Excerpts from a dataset

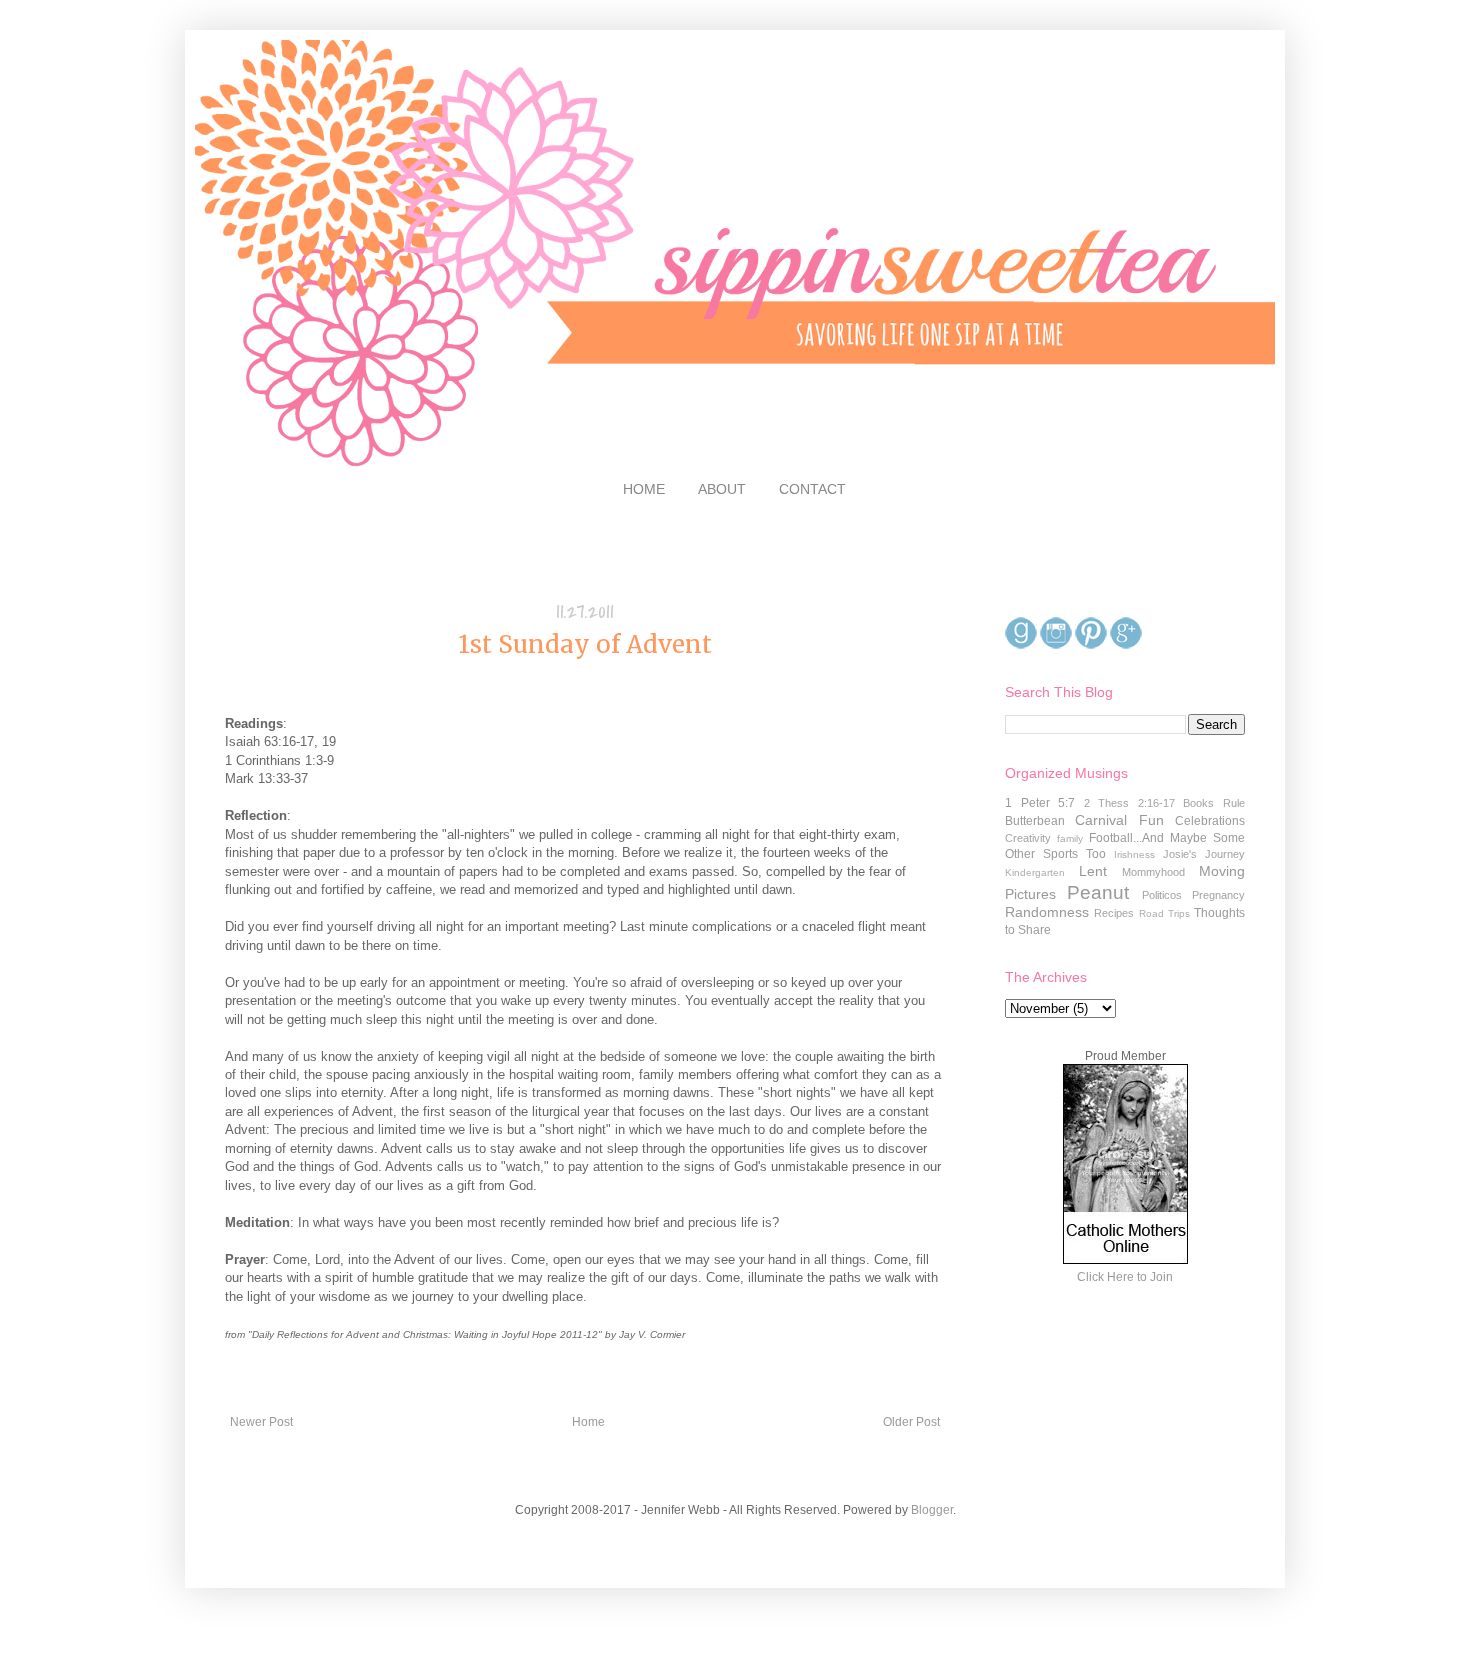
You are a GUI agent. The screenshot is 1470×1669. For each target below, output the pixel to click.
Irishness (1134, 854)
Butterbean (1035, 821)
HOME (644, 489)
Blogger (932, 1510)
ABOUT (722, 489)
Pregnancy (1218, 895)
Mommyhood (1153, 872)
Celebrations (1210, 821)
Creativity (1028, 838)
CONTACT (812, 489)
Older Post (911, 1422)
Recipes (1114, 913)
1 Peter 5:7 (1040, 803)
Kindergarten (1035, 872)
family (1070, 838)
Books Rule (1214, 803)
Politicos (1162, 895)
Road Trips (1164, 913)
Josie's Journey (1204, 854)
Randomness (1047, 912)
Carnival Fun (1119, 820)
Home (588, 1422)
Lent (1093, 871)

- Your goal
Reproduce only the lines running from the one that contains "Pregnancy (1218, 895)" to the last line of the records.

- Your solution
Pregnancy (1218, 895)
Mommyhood (1153, 872)
Celebrations (1210, 821)
Creativity (1028, 838)
CONTACT (812, 489)
Older Post (911, 1422)
Recipes (1114, 913)
1 Peter 5:7 (1040, 803)
Kindergarten (1035, 872)
family (1070, 838)
Books Rule (1214, 803)
Politicos (1162, 895)
Road Trips (1164, 913)
Josie's Journey (1204, 854)
Randomness (1047, 912)
Carnival Fun (1119, 820)
Home (588, 1422)
Lent (1093, 871)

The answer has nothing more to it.